Saved entries:
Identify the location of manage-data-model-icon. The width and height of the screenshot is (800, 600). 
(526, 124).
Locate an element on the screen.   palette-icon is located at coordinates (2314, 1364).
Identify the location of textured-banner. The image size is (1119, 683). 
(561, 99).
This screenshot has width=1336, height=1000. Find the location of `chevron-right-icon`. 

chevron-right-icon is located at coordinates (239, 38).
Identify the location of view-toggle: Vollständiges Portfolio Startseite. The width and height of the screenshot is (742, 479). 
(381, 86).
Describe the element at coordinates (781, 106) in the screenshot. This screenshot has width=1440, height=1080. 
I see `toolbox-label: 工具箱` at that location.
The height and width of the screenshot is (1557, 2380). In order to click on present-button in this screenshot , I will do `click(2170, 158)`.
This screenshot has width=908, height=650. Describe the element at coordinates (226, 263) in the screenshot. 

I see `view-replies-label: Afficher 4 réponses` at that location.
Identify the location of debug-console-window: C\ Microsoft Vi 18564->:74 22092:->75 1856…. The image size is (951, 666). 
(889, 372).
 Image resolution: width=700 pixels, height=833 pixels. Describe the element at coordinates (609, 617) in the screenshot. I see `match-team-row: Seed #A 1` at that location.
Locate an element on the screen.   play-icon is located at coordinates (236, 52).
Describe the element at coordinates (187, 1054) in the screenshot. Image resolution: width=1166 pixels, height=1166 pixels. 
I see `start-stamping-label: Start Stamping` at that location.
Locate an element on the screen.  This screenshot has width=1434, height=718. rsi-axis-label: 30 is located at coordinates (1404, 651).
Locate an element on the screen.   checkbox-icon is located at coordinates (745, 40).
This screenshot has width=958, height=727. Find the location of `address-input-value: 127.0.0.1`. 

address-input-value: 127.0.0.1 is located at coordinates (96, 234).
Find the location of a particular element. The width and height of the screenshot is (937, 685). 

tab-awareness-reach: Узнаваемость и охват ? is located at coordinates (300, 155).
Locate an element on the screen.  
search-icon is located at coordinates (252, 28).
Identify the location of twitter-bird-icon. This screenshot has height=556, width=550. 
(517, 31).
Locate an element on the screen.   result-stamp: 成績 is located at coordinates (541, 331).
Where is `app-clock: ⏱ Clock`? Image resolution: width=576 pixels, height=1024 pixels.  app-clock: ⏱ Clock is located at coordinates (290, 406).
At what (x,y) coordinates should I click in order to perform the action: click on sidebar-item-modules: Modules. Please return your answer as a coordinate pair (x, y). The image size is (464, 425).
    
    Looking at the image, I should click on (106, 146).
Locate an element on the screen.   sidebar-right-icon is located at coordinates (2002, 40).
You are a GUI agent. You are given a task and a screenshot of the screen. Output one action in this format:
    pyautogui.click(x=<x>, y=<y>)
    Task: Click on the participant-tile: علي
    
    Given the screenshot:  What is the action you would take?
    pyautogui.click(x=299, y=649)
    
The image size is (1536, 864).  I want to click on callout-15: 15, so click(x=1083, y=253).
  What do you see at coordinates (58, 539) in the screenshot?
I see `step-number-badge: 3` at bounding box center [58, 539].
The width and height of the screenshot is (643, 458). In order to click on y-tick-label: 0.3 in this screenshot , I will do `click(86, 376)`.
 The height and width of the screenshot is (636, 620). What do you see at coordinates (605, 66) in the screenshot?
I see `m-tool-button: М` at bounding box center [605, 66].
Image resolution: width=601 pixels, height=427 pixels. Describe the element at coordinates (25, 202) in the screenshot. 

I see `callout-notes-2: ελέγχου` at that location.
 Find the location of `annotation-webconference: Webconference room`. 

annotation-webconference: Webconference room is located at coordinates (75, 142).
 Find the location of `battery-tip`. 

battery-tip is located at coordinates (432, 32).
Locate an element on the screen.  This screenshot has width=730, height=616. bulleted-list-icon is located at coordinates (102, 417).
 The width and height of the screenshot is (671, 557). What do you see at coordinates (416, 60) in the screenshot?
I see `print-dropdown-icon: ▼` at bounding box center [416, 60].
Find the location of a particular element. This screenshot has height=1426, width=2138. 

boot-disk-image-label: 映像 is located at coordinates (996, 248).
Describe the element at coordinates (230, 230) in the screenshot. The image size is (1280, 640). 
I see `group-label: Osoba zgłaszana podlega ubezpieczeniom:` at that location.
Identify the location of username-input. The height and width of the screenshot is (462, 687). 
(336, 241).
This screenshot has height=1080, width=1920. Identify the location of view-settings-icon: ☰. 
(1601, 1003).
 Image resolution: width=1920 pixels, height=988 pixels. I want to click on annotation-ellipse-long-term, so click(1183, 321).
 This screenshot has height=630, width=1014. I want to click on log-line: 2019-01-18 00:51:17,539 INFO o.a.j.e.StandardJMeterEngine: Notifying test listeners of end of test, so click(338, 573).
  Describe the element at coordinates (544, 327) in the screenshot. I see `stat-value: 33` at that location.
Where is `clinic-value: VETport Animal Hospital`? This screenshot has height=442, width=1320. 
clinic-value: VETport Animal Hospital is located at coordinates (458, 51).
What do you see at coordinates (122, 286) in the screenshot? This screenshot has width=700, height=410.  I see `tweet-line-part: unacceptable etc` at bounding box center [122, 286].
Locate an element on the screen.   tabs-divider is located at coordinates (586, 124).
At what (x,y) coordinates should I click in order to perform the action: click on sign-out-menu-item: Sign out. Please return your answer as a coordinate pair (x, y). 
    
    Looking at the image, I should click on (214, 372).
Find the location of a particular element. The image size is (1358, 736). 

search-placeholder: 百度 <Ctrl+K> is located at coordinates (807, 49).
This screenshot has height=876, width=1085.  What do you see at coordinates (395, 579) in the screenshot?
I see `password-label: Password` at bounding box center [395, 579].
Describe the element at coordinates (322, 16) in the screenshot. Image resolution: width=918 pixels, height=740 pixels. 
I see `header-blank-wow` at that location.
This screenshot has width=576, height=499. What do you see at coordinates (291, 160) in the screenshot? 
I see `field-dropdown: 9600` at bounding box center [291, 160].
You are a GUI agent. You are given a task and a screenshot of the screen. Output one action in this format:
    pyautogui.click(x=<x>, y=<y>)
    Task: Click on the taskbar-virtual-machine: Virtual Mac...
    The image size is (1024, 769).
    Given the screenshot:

WHAT NEEDS TO BE DONE -
Swap "Identify the location of" for "Find the position of" throughout the records and reproduce them with nothing else altered.

COMPLETED EXERCISE -
Find the position of manage-data-model-icon. The width and height of the screenshot is (800, 600). 
(526, 124).
Locate an element on the screen.   palette-icon is located at coordinates (2314, 1364).
Find the position of textured-banner. The image size is (1119, 683). 
(561, 99).
This screenshot has width=1336, height=1000. Find the location of `chevron-right-icon`. 

chevron-right-icon is located at coordinates (239, 38).
Find the position of view-toggle: Vollständiges Portfolio Startseite. The width and height of the screenshot is (742, 479). 
(381, 86).
Describe the element at coordinates (781, 106) in the screenshot. This screenshot has width=1440, height=1080. 
I see `toolbox-label: 工具箱` at that location.
The height and width of the screenshot is (1557, 2380). In order to click on present-button in this screenshot , I will do `click(2170, 158)`.
This screenshot has width=908, height=650. Describe the element at coordinates (226, 263) in the screenshot. 

I see `view-replies-label: Afficher 4 réponses` at that location.
Find the position of debug-console-window: C\ Microsoft Vi 18564->:74 22092:->75 1856…. The image size is (951, 666). 
(889, 372).
 Image resolution: width=700 pixels, height=833 pixels. Describe the element at coordinates (609, 617) in the screenshot. I see `match-team-row: Seed #A 1` at that location.
Locate an element on the screen.   play-icon is located at coordinates (236, 52).
Describe the element at coordinates (187, 1054) in the screenshot. Image resolution: width=1166 pixels, height=1166 pixels. 
I see `start-stamping-label: Start Stamping` at that location.
Locate an element on the screen.  This screenshot has width=1434, height=718. rsi-axis-label: 30 is located at coordinates (1404, 651).
Locate an element on the screen.   checkbox-icon is located at coordinates (745, 40).
This screenshot has width=958, height=727. Find the location of `address-input-value: 127.0.0.1`. 

address-input-value: 127.0.0.1 is located at coordinates (96, 234).
Find the location of a particular element. The width and height of the screenshot is (937, 685). 

tab-awareness-reach: Узнаваемость и охват ? is located at coordinates (300, 155).
Locate an element on the screen.  
search-icon is located at coordinates (252, 28).
Find the position of twitter-bird-icon. This screenshot has height=556, width=550. 
(517, 31).
Locate an element on the screen.   result-stamp: 成績 is located at coordinates (541, 331).
Where is `app-clock: ⏱ Clock`? Image resolution: width=576 pixels, height=1024 pixels.  app-clock: ⏱ Clock is located at coordinates (290, 406).
At what (x,y) coordinates should I click in order to perform the action: click on sidebar-item-modules: Modules. Please return your answer as a coordinate pair (x, y). The image size is (464, 425).
    
    Looking at the image, I should click on (106, 146).
Locate an element on the screen.   sidebar-right-icon is located at coordinates (2002, 40).
You are a GUI agent. You are given a task and a screenshot of the screen. Output one action in this format:
    pyautogui.click(x=<x>, y=<y>)
    Task: Click on the participant-tile: علي
    
    Given the screenshot:  What is the action you would take?
    pyautogui.click(x=299, y=649)
    
The image size is (1536, 864).  I want to click on callout-15: 15, so click(x=1083, y=253).
  What do you see at coordinates (58, 539) in the screenshot?
I see `step-number-badge: 3` at bounding box center [58, 539].
The width and height of the screenshot is (643, 458). In order to click on y-tick-label: 0.3 in this screenshot , I will do `click(86, 376)`.
 The height and width of the screenshot is (636, 620). What do you see at coordinates (605, 66) in the screenshot?
I see `m-tool-button: М` at bounding box center [605, 66].
Image resolution: width=601 pixels, height=427 pixels. Describe the element at coordinates (25, 202) in the screenshot. 

I see `callout-notes-2: ελέγχου` at that location.
 Find the location of `annotation-webconference: Webconference room`. 

annotation-webconference: Webconference room is located at coordinates (75, 142).
 Find the location of `battery-tip`. 

battery-tip is located at coordinates (432, 32).
Locate an element on the screen.  This screenshot has width=730, height=616. bulleted-list-icon is located at coordinates (102, 417).
 The width and height of the screenshot is (671, 557). What do you see at coordinates (416, 60) in the screenshot?
I see `print-dropdown-icon: ▼` at bounding box center [416, 60].
Find the location of a particular element. This screenshot has height=1426, width=2138. 

boot-disk-image-label: 映像 is located at coordinates (996, 248).
Describe the element at coordinates (230, 230) in the screenshot. The image size is (1280, 640). 
I see `group-label: Osoba zgłaszana podlega ubezpieczeniom:` at that location.
Find the position of username-input. The height and width of the screenshot is (462, 687). 
(336, 241).
This screenshot has height=1080, width=1920. Find the position of view-settings-icon: ☰. 
(1601, 1003).
 Image resolution: width=1920 pixels, height=988 pixels. I want to click on annotation-ellipse-long-term, so click(1183, 321).
 This screenshot has height=630, width=1014. I want to click on log-line: 2019-01-18 00:51:17,539 INFO o.a.j.e.StandardJMeterEngine: Notifying test listeners of end of test, so click(338, 573).
  Describe the element at coordinates (544, 327) in the screenshot. I see `stat-value: 33` at that location.
Where is `clinic-value: VETport Animal Hospital`? This screenshot has height=442, width=1320. 
clinic-value: VETport Animal Hospital is located at coordinates (458, 51).
What do you see at coordinates (122, 286) in the screenshot? This screenshot has width=700, height=410.  I see `tweet-line-part: unacceptable etc` at bounding box center [122, 286].
Locate an element on the screen.   tabs-divider is located at coordinates (586, 124).
At what (x,y) coordinates should I click in order to perform the action: click on sign-out-menu-item: Sign out. Please return your answer as a coordinate pair (x, y). 
    
    Looking at the image, I should click on (214, 372).
Find the location of a particular element. The image size is (1358, 736). 

search-placeholder: 百度 <Ctrl+K> is located at coordinates (807, 49).
This screenshot has height=876, width=1085.  What do you see at coordinates (395, 579) in the screenshot?
I see `password-label: Password` at bounding box center [395, 579].
Describe the element at coordinates (322, 16) in the screenshot. Image resolution: width=918 pixels, height=740 pixels. 
I see `header-blank-wow` at that location.
This screenshot has width=576, height=499. What do you see at coordinates (291, 160) in the screenshot? 
I see `field-dropdown: 9600` at bounding box center [291, 160].
You are a GUI agent. You are given a task and a screenshot of the screen. Output one action in this format:
    pyautogui.click(x=<x>, y=<y>)
    Task: Click on the taskbar-virtual-machine: Virtual Mac...
    The image size is (1024, 769).
    Given the screenshot:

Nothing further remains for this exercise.